It took me ten years to get out of that hole. Man, when I look back, I'm stunned I made it out at all.

It was about this time -- seven years ago, as I said -- that I got my third real fulltime job working in psychiatry, the perfect place for a woman constantly on the edge of a nervous breakdown. My kids were teenagers. Two of them were already addiction specialists. The other was a road runner.

Something had to give, and it was the job.

It's been seven years, as I said.

If I'm to be perfectly honest, things haven't been too bad. I got married again. I like being married; it suits me. It kind of takes the pressure off.

The kids are grown and out working. And I'm a proud granny.

But along the way, I lost my purpose.

So for seven years, I've been sitting here, in this chair, watching the dog die, while Dr. Phil natters in the background.

Most of the day, I talk to nobody, and I do absolutely nothing.

I have no job, no prospects. I'm just sitting here waiting to reach my expiry date.

I could go out and volunteer, but I don't want to. I've realized that I don't like people very much.

I could try to get another job, but I'm not really qualified for anything anymore. I'd need to get a Master's degree to get the once good freelance work that now pays minimum wage if it pays at all.

So far, this year, I've made $600 and I'm absolutely, positively sure, I won't get $150 of that.

Not much of a legacy.

I don't think making bran muffins counts.

Looking back, it's easy to question your own viability as a human. Everybody needs a purpose. Everybody needs to feel relevant.

Otherwise, we're just blood and genitals.

Lately, I've been questioning everything.

You see, my friends are dying like fruit flies.

I lost three of them in the last year, saw their wives join the Ottawa Widows Club.

Just lately, I saw the meat wagon take away my buddy Roger.

As I saw him being up-ended in his apartment so the attendants could get his rigid body out the door, I thought, that could be me in ten years.

Or less.

I got to thinking of my poor old ma, who was the same age as Roger when she took the same journey.

She, too, had been very sick for a decade, crushed by life, first as a widow then as a single mom, then as an aging textile worker.
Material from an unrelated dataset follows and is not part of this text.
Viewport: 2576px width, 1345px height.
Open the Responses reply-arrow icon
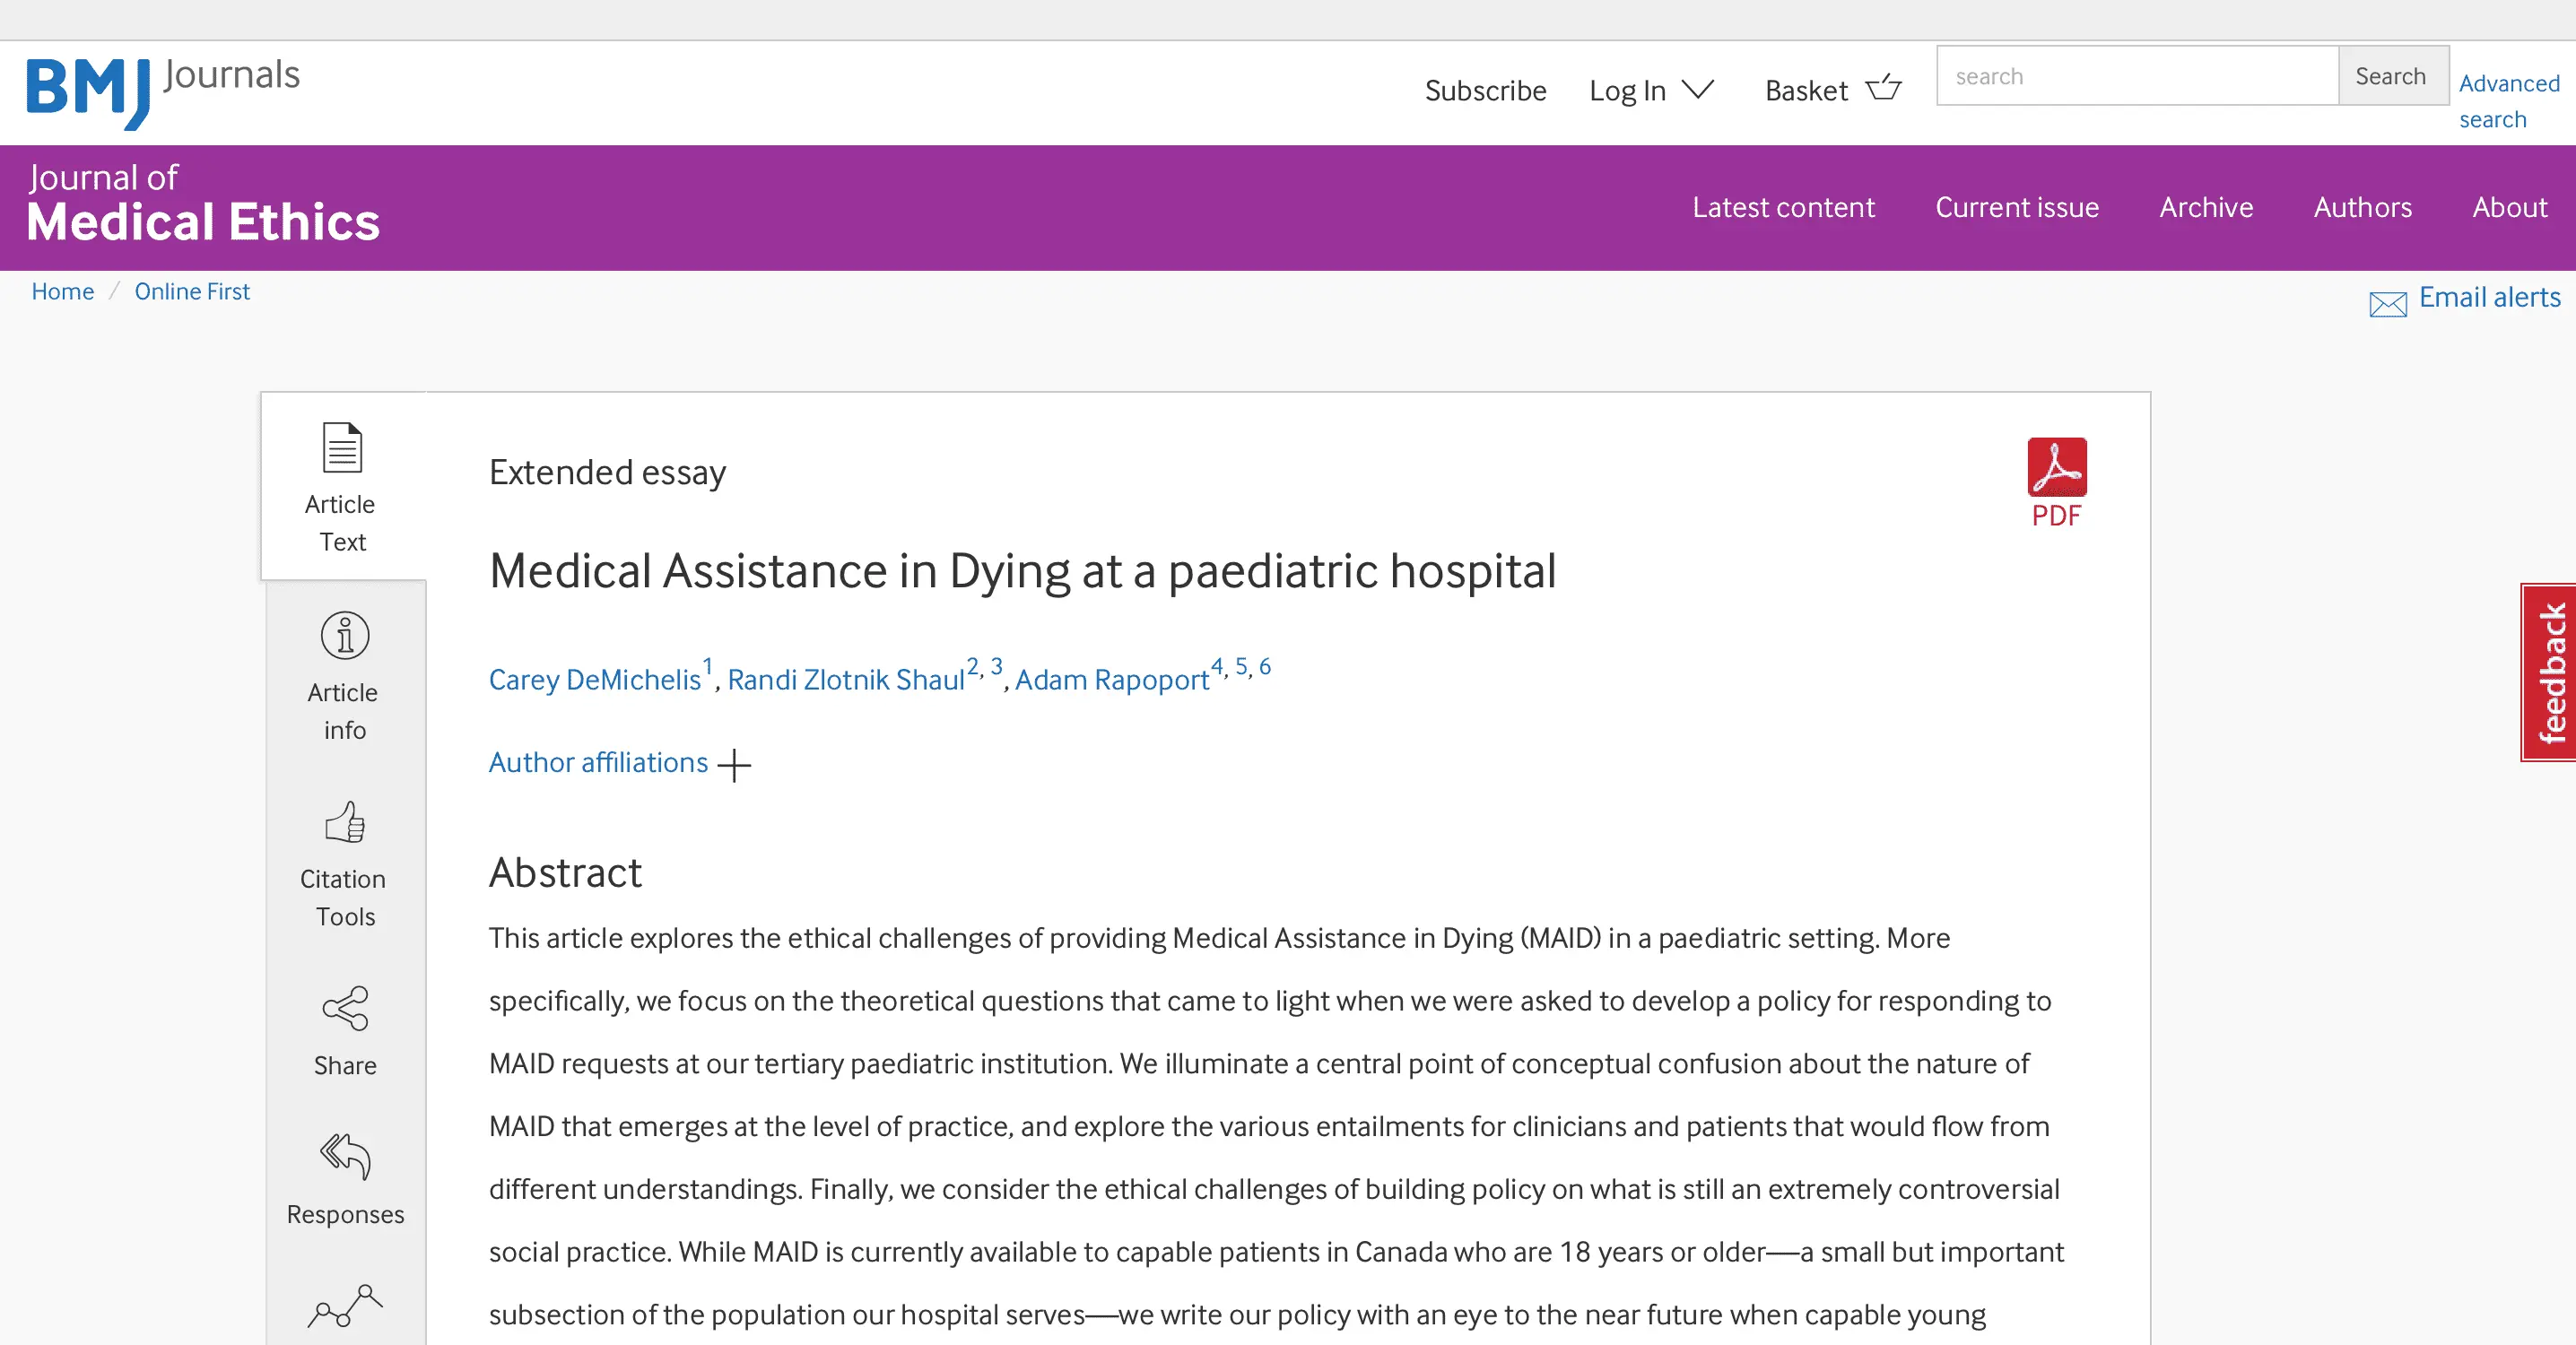click(x=345, y=1156)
By the time she was my age, her back was so bad she couldn't walk two blocks.

So I was thinking to myself: is that all there is?

When the gold van comes for me, will I regret the choices I've made, the paths less travelled?

Or will I get up off this chair and become a participant, rather than an observer?

Hopefully, in a month, these strange thoughts will go away. I will resume my usual position.

Hopefully, the dog won't be dead.

Passages, they make you think, don't they?